Information Collection and Analysis

The most successful educational telecomputing activities frequently ask students to collect, compile, and compare different types of information. With the World Wide Web and its resources increasingly available in K-12 classrooms, this type of educational telecomputing has become quite popular. Please note, though, that these five activity structures--information exchanges, database creation, electronic publishing, telefieldtrips, and pooled data analysis--are essentially telecollaborative. Teleresearch is used only to support students' and teachers' learning.

Structure 7: Information Exchanges. Sharing information that is intrinsically interesting to young people on an international scale is an excellent way to engage students in authentic cultural interchange. A great example of curriculum-related information exchange is David Warlick's yearly Global Grocery List Project. Participating students around the world find and share the prices for items on a common, virtual shopping list. Classes then use the resulting price lists to discover which items are more expensive in which places. Once these patterns are identified, the students can begin to research and discuss the reasons for these differences in cost.

Information exchanges can involve many classes without overwhelming teachers with time-consuming managerial tasks. Projects such as these are particularly appropriate for telecomputing tools because participating students become creators, consumers, and critics of the information they share.

Structure 8: Database Creation. Some projects involve both collecting and organizing information into databases that project participants and others can use for study and analysis. Successful information-exchange activities can "grow" into database-creation activities.

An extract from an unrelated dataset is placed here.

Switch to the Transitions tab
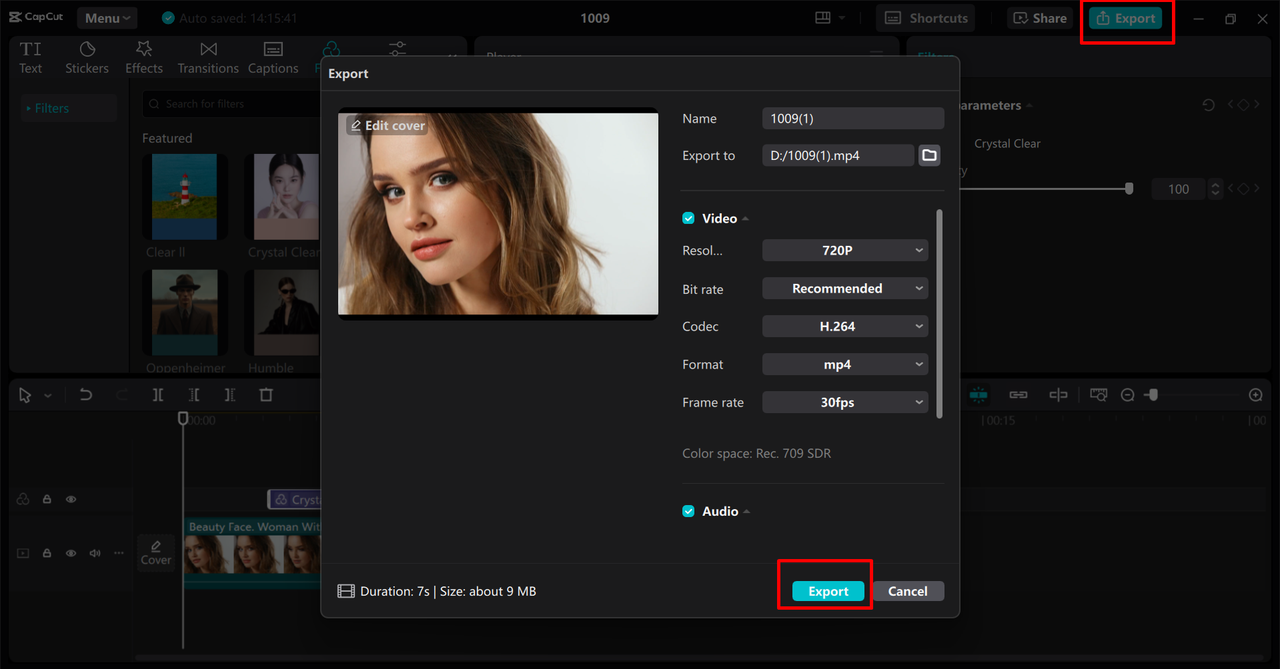This screenshot has width=1280, height=669. pos(208,58)
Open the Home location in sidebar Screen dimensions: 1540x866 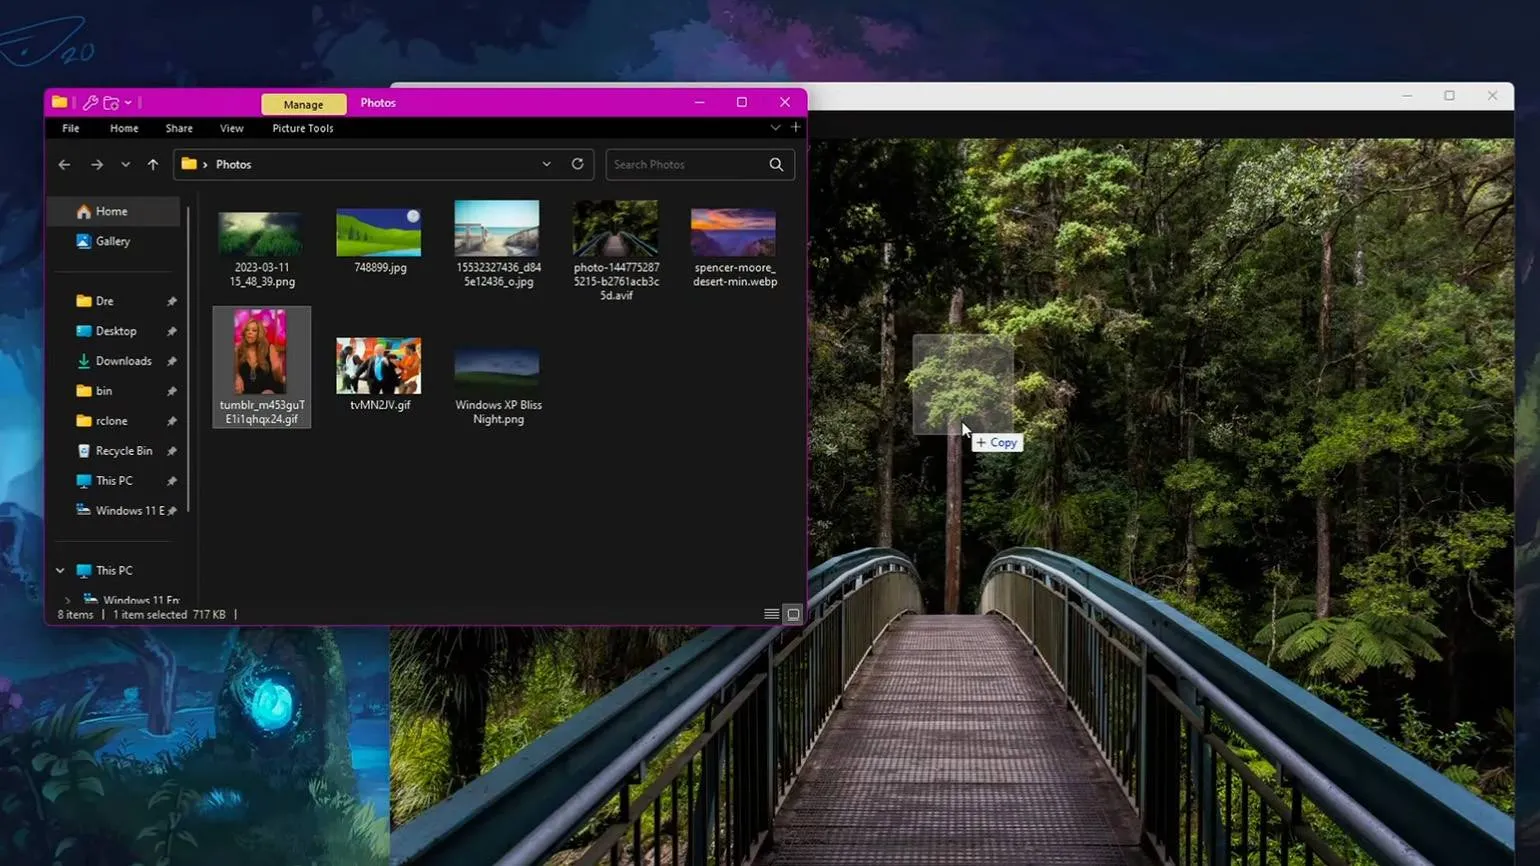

One long-running database-creation projects is Kidlink's Multicultural Calendar. Since 1994, students from many different countries have contributed database information about holidays that are celebrated where they live. These records are searchable by month, holiday, country, user-supplied keywords, and author. Entries for September, for example, include Father's Day in Australia, Teacher's Day in Argentina, Independence Day in Mexico, and harvest festivals in South Korea and Israel. This rich and well-organized collection of student-produced information has many possible uses in the classroom.

Structure 9: Electronic Publishing. Information-collection results can be analyzed in other ways. One of the most popular is through electronic publishing, which includes electronic periodicals (e-zines), report repositories, and online galleries. High-speed Internet access and the proliferation of HTML-authoring tools have made electronic publishing projects possible for the primary grades and beyond. The appeal of an international audience for students' work is powerful, and many examples of electronic publishing projects can be seen online.

One of the best known examples is MidLink Magazine, a quarterly e-zine created by and for students ages 10 through 15. Each issue organizes pupils' graphic creations, poems, essays, and short stories around several themes. For example, in February and March 1997, contributors encouraged readers to think about dreams for peace in honor of Dr. Martin Luther King. Other sections in the publication included an egg hunt, a haiku exchange with students in Japan, and a virtual quilt project that invited visitors to "curl up by the fire . . . and drink a cup of hot chocolate with your cyber-friends." The quilt was virtually created with student-contributed squares and stories that represented their countries, states, and territories.